My hon. Friend the Member for Bury and Radcliffe (Mr. W. Fletcher), who is just coming into the Chamber, has put forward on many occasions a point which is troubling all sections of the cotton industry at the present time, and particularly the exporting section of the industry. It is the apparent disregard which is being shown by Governments for the sanctity of contracts. The recognition and carrying out of contracts is virtually the corner stone upon which all trade is built, and the moment Governments or individuals cease to recognise that salient truth it will be the end of all honourable trading between Governments and individuals alike.
In what way can the Government help in this crisis? Lancashire does not expect the Government to place defence orders merely for the purpose of stimulating trade.

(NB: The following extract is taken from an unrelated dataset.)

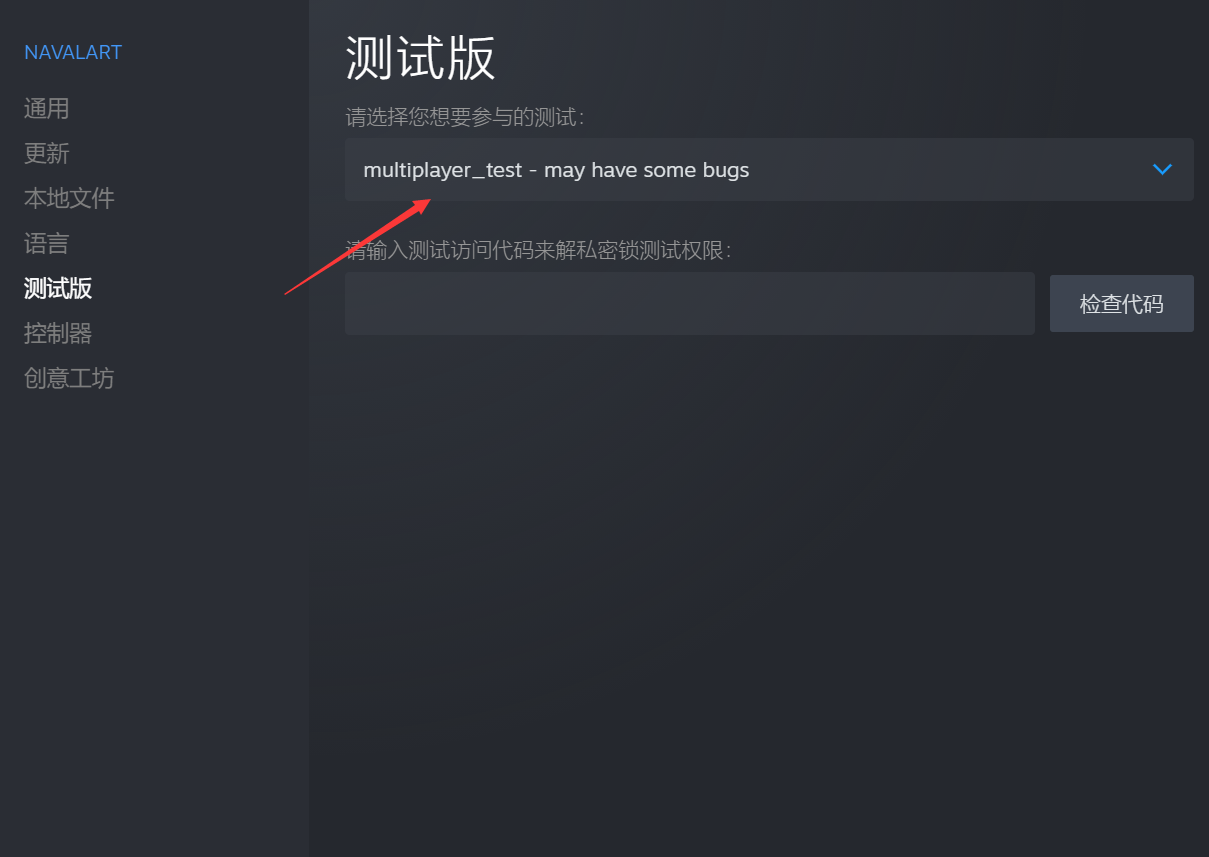Open the 控制器 settings page
The height and width of the screenshot is (857, 1209).
tap(58, 333)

Nevertheless, I was glad to hear from the President of the Board of Trade the assurance that there will be no undue hold-up in the placing of these defence orders, and I hope that instructions will be given to the responsible Government Departments that a fair share of these orders will be given to the textile industry by placing as many orders as possible with the Lancashire mills at the earliest possible moment.
Now, may I say a word or two which I hope will be heard in the Colonial Office? During the past few years, when the sellers' market prevailed and Lancashire's order books were full and long-dated, the Colonial Office was anxious to ensure that the populations of the Colonies were not kept short of essential supplies of cotton goods, so they arranged for extensive importations of cotton goods from Japan. In the Lancashire cotton trade today, there is a considerable fear that the Colonial Office in London and the various authorities in the Colonies are not fully aware of the change which has taken place in Lancashire during the past few months, and that they do not realise that all the facilities are available in Lancashire to supply any amount of cotton goods to the Colonies which they may require.

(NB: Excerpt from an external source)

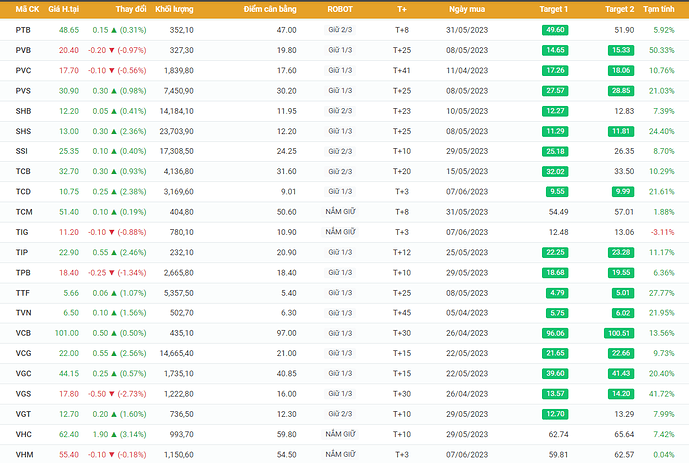Click the ROBOT column header
The height and width of the screenshot is (463, 689).
tap(340, 8)
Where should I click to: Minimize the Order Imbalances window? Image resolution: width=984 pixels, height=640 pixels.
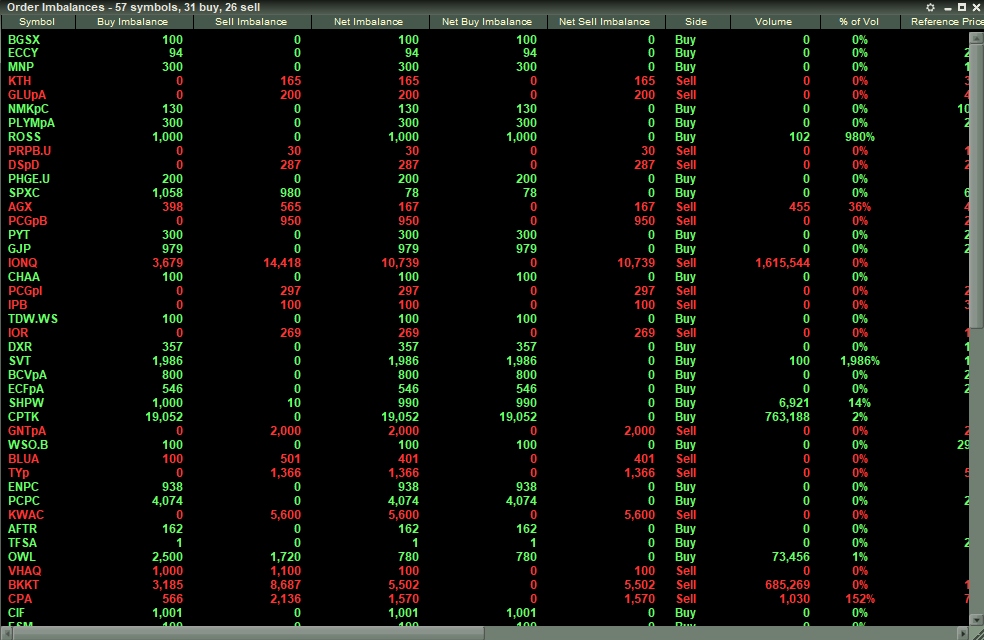[946, 7]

Reports have been received in Manchester giving the impression that further orders are liable to be placed with Japan, unless some action is taken to prevent it. It would certainly give great satisfaction indeed if the Government would tell Lancashire quite plainly that steps are being taken to limit the import of Japanese cotton goods into the Colonies and to direct as much of that trade as possible to Lancashire.

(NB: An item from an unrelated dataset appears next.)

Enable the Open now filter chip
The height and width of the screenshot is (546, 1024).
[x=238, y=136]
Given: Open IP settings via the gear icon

Finally, I should like to stress this point. It must not be assumed by anyone that Lancashire has lost heart. Today, the cotton industry of Lancashire is far stronger, from the point of view of technical efficiency and organisation, than ever before in its history and, being aware of this, it is facing the situation, which is a difficult one, with realism and determination. All that it asks from the Government is that the Government, in their turn, shall also play their part in the way which Governments can do, and that the Government will deal with this problem in the same spirit and temper, and with no less realism and determination, than that which is being shown by the industry itself.